Documentation
File Hunter is a self-hosted, web-based file cataloging and deduplication tool. It catalogs files across transient storage locations — USB drives, network shares, DVD-ROMs, local directories — so they can be searched, compared, and deduplicated even when the media is disconnected.
Getting started
If you’re new to File Hunter, start with the installation guide to get up and running, then read the usage guide for a tour of features.
Key concepts
Locations
A location is any folder registered with File Hunter — a USB drive mount point, a network share, a local directory. Each location gets its own entry in the navigation tree and can be scanned independently. When the underlying media is disconnected, the location goes offline but its catalog remains fully browsable and searchable.
Scanning
Scanning walks a location’s directory tree, recording every file and computing hashes for duplicate detection. File Hunter uses a three-gate hashing strategy: file size as a pre-filter, xxHash64 partial hash (first 64KB) for speed, and SHA-256 full hash for certainty. Only files that pass each gate advance to the next, minimising disk I/O.
Consolidation
Once duplicates are identified, consolidation keeps one canonical copy and replaces
every duplicate with a lightweight .moved stub file. A .sources
file is created alongside the canonical copy, recording every original path. Nothing
is silently deleted — there is always a full audit trail.
The catalog
Everything is stored in a single SQLite database (file_hunter.db) in WAL
mode.

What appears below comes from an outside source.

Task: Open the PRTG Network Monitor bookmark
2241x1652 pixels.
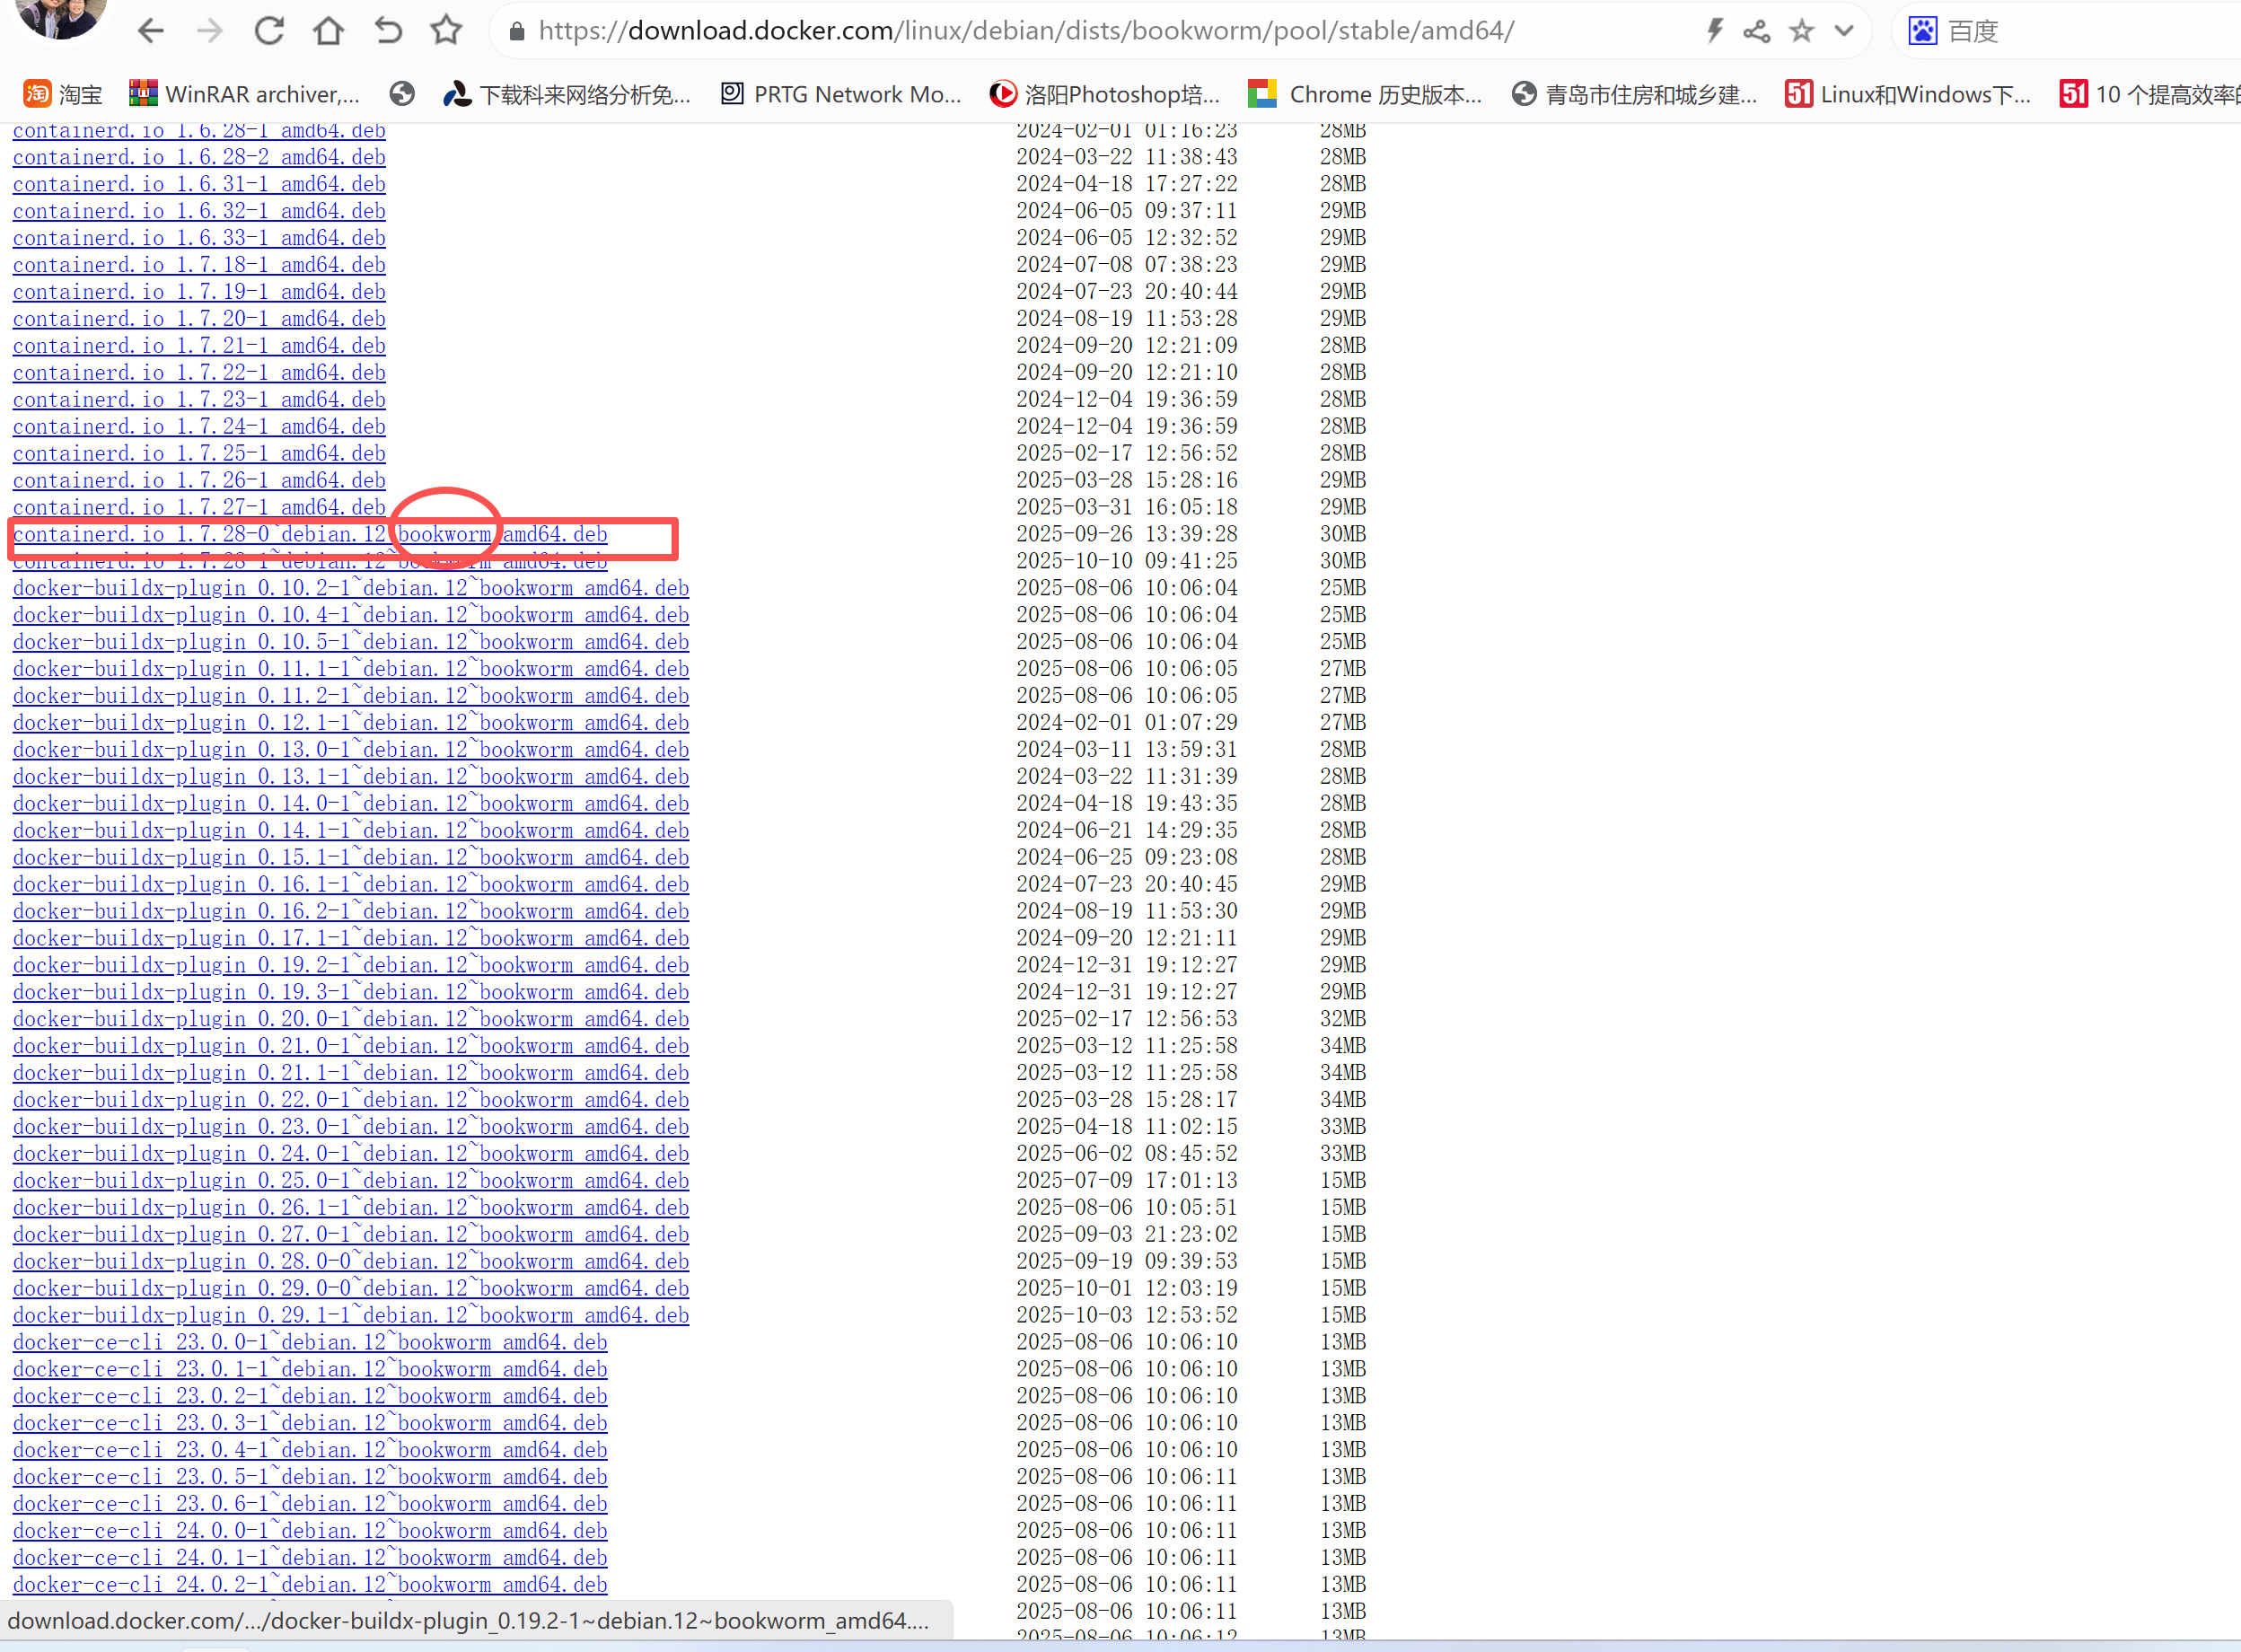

The catalog persists file metadata, hashes, tags, descriptions, and folder
structure. It is designed to handle millions of files efficiently.
Architecture
File Hunter is a Python ASGI application built with Starlette and uvicorn. The frontend is vanilla JavaScript with no framework dependencies and no build step. Real-time updates are delivered over WebSocket. The entire application runs on a single machine with no external services required.
File Hunter Pro
File Hunter Pro adds remote agent support — install a lightweight agent on any machine and its storage appears in your catalog alongside local drives. Content streaming, remote scanning, and cross-machine deduplication are all included. The free version stays free forever; Pro builds on top of it.